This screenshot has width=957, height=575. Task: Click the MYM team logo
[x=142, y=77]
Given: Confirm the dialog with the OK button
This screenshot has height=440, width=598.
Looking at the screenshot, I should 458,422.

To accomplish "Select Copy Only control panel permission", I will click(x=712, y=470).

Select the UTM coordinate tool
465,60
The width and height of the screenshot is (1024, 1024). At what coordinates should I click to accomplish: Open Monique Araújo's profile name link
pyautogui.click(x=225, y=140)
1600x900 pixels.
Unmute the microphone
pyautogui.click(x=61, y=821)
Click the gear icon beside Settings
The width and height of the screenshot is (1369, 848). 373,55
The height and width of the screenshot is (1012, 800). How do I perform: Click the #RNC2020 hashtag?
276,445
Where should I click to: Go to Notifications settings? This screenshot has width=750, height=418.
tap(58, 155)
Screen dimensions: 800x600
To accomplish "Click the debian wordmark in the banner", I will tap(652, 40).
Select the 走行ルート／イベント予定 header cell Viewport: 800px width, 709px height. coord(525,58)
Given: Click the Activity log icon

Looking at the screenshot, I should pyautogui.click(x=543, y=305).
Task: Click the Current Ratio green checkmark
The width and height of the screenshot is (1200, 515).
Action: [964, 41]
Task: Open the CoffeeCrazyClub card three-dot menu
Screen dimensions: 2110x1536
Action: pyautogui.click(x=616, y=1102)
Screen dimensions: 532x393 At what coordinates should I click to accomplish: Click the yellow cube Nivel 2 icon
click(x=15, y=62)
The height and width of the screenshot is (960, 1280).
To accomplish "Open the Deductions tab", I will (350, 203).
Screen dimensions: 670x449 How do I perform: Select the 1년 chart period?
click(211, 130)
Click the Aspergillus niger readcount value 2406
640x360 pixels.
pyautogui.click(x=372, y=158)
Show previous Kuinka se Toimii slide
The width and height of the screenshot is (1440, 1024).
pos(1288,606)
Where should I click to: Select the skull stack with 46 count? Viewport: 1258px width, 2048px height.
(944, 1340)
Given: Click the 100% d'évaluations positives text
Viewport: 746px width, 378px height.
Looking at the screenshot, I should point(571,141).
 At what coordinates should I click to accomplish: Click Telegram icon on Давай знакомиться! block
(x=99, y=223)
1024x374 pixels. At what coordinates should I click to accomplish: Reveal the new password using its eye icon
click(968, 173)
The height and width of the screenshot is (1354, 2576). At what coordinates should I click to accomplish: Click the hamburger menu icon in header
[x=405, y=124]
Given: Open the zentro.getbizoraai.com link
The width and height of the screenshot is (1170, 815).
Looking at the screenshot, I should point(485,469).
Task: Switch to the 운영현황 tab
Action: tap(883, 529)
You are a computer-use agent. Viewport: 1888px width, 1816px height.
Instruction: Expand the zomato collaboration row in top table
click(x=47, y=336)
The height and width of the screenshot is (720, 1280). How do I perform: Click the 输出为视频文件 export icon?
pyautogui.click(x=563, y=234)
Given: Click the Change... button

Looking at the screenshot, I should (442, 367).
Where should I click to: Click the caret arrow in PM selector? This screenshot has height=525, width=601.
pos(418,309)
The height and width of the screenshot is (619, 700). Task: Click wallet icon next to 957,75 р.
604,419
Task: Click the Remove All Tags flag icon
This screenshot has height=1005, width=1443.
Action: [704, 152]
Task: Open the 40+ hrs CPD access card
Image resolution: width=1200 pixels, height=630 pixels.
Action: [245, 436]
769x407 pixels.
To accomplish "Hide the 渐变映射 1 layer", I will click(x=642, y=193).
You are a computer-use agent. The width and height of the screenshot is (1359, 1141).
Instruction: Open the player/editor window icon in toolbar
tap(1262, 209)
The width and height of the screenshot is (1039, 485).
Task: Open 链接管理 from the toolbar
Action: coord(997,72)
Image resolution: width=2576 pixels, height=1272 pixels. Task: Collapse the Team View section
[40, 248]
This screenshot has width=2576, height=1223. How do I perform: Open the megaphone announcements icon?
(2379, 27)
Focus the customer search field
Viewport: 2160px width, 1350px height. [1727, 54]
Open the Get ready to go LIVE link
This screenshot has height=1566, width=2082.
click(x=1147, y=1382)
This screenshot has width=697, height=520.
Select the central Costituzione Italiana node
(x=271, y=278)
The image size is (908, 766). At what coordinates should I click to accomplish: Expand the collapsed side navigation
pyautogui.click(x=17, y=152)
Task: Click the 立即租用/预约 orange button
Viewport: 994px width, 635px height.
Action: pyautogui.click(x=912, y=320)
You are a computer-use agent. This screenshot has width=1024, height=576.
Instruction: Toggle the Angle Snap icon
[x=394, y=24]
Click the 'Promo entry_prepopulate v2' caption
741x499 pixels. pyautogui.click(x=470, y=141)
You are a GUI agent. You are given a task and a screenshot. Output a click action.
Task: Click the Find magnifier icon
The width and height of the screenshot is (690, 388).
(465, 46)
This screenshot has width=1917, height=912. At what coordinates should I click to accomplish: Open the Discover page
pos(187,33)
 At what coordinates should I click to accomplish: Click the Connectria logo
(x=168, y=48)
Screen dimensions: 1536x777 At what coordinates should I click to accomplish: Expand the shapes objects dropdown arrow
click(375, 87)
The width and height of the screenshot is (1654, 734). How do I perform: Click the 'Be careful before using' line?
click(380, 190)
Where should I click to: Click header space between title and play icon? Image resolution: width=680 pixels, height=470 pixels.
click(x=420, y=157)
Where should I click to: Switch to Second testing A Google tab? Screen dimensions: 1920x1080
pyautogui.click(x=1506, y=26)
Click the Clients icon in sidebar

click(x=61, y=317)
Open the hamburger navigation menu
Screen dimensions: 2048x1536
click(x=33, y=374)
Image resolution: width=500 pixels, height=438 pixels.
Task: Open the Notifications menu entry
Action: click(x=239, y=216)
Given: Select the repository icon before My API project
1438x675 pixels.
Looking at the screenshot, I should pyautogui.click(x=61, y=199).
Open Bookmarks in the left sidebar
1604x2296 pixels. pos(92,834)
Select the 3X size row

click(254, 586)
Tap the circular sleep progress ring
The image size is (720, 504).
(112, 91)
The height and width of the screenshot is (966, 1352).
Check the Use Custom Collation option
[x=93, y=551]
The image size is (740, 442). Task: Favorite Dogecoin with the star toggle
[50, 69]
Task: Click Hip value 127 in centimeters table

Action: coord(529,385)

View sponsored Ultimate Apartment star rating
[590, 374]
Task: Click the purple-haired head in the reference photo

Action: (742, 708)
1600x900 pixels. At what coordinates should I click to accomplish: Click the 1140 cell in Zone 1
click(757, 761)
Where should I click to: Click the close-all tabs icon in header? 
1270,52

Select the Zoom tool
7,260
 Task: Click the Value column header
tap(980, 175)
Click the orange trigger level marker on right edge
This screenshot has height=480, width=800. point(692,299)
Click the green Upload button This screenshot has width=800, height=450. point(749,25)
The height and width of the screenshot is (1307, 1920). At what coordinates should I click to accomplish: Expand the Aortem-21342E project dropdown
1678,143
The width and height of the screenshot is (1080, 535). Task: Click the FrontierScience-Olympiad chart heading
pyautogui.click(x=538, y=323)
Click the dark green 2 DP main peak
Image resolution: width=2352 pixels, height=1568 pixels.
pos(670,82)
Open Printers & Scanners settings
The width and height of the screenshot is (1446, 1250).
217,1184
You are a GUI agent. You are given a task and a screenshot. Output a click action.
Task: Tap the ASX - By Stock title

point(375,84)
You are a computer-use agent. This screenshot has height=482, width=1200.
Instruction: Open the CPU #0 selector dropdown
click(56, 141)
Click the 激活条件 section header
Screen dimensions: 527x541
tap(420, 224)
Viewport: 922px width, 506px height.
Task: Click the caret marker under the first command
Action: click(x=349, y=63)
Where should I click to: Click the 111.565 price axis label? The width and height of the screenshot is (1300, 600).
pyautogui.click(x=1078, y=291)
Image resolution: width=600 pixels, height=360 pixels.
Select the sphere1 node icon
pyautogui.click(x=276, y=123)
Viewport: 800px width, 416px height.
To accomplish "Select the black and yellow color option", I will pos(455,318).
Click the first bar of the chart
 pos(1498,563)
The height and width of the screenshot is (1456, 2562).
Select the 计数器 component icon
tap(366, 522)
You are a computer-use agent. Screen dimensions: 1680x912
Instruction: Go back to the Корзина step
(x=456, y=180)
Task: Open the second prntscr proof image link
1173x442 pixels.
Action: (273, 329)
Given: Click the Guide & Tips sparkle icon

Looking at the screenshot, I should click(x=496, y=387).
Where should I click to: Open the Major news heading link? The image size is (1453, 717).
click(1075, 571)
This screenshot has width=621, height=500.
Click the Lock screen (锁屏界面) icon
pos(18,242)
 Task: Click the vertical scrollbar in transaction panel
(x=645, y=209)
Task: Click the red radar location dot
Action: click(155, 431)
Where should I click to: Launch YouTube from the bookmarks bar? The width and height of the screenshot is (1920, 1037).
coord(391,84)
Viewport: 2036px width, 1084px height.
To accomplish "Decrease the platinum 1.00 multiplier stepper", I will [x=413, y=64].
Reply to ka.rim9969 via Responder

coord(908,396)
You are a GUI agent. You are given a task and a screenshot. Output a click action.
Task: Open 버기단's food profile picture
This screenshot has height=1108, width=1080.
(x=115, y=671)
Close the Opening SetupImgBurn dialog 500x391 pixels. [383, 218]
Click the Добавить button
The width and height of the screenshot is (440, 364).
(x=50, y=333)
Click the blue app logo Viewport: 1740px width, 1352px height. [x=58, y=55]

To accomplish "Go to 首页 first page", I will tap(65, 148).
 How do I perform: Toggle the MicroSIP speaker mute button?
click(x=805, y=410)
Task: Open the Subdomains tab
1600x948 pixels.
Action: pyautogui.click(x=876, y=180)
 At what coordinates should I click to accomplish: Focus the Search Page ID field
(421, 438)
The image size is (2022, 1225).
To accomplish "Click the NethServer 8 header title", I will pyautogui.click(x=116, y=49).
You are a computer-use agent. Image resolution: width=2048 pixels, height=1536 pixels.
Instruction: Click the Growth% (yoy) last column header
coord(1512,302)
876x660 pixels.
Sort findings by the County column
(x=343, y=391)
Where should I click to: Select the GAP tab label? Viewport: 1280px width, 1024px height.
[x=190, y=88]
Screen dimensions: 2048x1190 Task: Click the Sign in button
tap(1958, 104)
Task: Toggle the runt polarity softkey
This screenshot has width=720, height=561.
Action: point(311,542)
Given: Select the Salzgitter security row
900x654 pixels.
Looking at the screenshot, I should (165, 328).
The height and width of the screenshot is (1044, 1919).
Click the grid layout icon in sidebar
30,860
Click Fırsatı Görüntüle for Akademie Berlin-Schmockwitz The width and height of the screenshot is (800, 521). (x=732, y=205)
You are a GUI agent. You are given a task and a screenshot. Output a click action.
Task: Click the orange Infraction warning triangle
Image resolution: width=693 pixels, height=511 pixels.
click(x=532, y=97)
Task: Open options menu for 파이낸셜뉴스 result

▸ THE PROBLEM
Copy out the stretch of data from the line containing "Given: Select the repository" through the line containing "click(757, 761)", reproducing each line character for character.

▸ COMPLETED EXERCISE
Given: Select the repository icon before My API project
1438x675 pixels.
Looking at the screenshot, I should pyautogui.click(x=61, y=199).
Open Bookmarks in the left sidebar
1604x2296 pixels. pos(92,834)
Select the 3X size row

click(254, 586)
Tap the circular sleep progress ring
The image size is (720, 504).
(112, 91)
The height and width of the screenshot is (966, 1352).
Check the Use Custom Collation option
[x=93, y=551]
The image size is (740, 442). Task: Favorite Dogecoin with the star toggle
[50, 69]
Task: Click Hip value 127 in centimeters table

Action: coord(529,385)

View sponsored Ultimate Apartment star rating
[590, 374]
Task: Click the purple-haired head in the reference photo

Action: (742, 708)
1600x900 pixels. At what coordinates should I click to accomplish: Click the 1140 cell in Zone 1
click(757, 761)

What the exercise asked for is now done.